Мне наоборот, стало как-то жарко.
Я снова вернулся к рисунку, стараясь не слишком отвлекаться на мысли — хоть и приятные, но в общем-то бесполезные. Ведь и так знал, чем это закончится. Она еще немного посидит и уйдет, а я опять останусь один, пока у этого полудурка не закончатся уроки, и он не ввалится сюда, рассказывая очередную байку. А на днях вообще выдал, что целовался с какой-то девчонкой в кустах за школой. Нашлась же дурочка. Еще и описал в красках, куда засовывал язык. А мне ничего подобного в ближайшее время не светило. И пока все веселились, я тут сидел и чах.
Из самого приятного за целую неделю только и были что ее просвечивающая блузка и голые коленки. И даже это ненадолго. Уля вот-вот поднимется и уйдет, оставив мне лишь еще одну фантазию с ее участием. Наверняка у нее есть занятия поинтереснее, чем сидеть тут со мной. Эти дурацкие два года, на которые она старше, казались тогда колоссальной разницей. Не в том смысле, что она была взрослее, а в том, что вокруг нее наверняка крутились парни постарше, вроде нашего Женьки, которые могли предложить ей намного больше, чем я.
И даже этот дурацкий рисунок не получался.
Поморщившись, я отбросил альбом в сторону.
— Не получается? — тут же спросила Ульяна.
— Не хочу больше рисовать, — я отбросил и карандаш.
— А чего хочешь?
— Не знаю. Чего-нибудь приятного.
— Я тебе какао принесла, — после паузы произнесла она.
— А что в нем приятного?
Ничего не сказав, Уля встала со стула и направилась к моей тумбочке, чтобы забрать поднос. Но неожиданно замерла у кровати, словно передумав уходить. Я машинально подвинулся, и моя гостья осторожно села на самый край. Дом, казалось, утонул в тишине. Ульяна повернула голову ко мне, и наши взгляды встретились — впервые за то время, что она тут. А затем она внезапно вытянула руку и провела ладонью по моей щеке.
— А так приятно?
На пару секунд я просто выпал, будто растворился в этом теплом, ласковом прикосновении.
— Приятно, — после отозвался я.
Уля тут же наклонилась и мягко коснулась губами моего лба, словно проверяя температуру.

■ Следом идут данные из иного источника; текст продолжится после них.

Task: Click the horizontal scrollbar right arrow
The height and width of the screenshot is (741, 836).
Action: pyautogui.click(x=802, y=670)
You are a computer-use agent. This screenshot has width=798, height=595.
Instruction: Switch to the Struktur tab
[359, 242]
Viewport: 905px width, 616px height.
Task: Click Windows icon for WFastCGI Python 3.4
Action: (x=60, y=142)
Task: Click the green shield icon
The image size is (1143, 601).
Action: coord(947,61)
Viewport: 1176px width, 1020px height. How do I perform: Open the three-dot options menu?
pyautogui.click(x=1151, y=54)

— А так? — тихо спросила она.
— Приятно, — ответил я, чувствуя, как ее дыхание спускается вниз по моему лицу.
— А так приятно? — прошептала она мне прямо в губы.
Прикосновение получилось робким, нежным и до безумия чувственным. ”Приятно” было просто не тем словом. Уже не став ничего отвечать, я притянул ее к себе и начал изучать ее губы сам. И как-то не заметил, как моя рука приземлилась ей на блузку и стиснула выступающие округлости — неумело, но весьма пылко. Однако вместо того чтобы возмущенно снять мою наглую ладонь, Уля только крепче прижалась ко мне, будто решив сделать мне приятно до самого конца. После чего моя другая не менее нахальная рука, думая вперед мозгов, полезла ей под юбку. И этой ладони Уля тоже позволила. Позволила мне. Позволила вообще все. А дальше мы уже ни о чем не думали. Всего каких-то пара минут, и все случилось в первый раз — и у меня, что она, конечно же, знала, и у нее, что я, конечно же, понял.
Позже Уля говорила, что не даже не думала, что так получится, и шла совсем не за этим. Но готовность, с которой она мне отдалась, как бы говорила о другом. Может, она и не знала, зачем шла, но точно знала, чего хотела.
К тому моменту, как мы с Глебом получили грозное предупреждение “не лезть к Ульяне под юбку”, с Улей я трахался уже больше года и исследовал под ее юбкой все, что только мог. И если дядя Николай на самом деле не знал, то ее отец явно догадывался — это я понял по его взглядам на меня, ставшим вдруг крайне недружелюбными. Похоже, однажды обнаружил, что дочь где-то бродит по ночам, а потом угадал, кто был причиной ее бессонницы. И как он меня тогда не прибил — до сих пор не понимаю.
Глебу же я тогда ничего не рассказал. Поначалу был такой порыв, а потом я вспомнил, как смотрели в школе на девчонок, которых, по слухам, уже кто-то трахнул. Их будто каждый примеривал на себя. Вот только Уля была не для всех — и тем, что случилось между нами, я делиться не хотел. Так что, в отличие от Глеба, ни про первый поцелуй, ни про первый раз я болтать не стал. Он до сих пор думает, что потерял девственность раньше, и очень этим гордится. Но эту потерю я вполне могу пережить.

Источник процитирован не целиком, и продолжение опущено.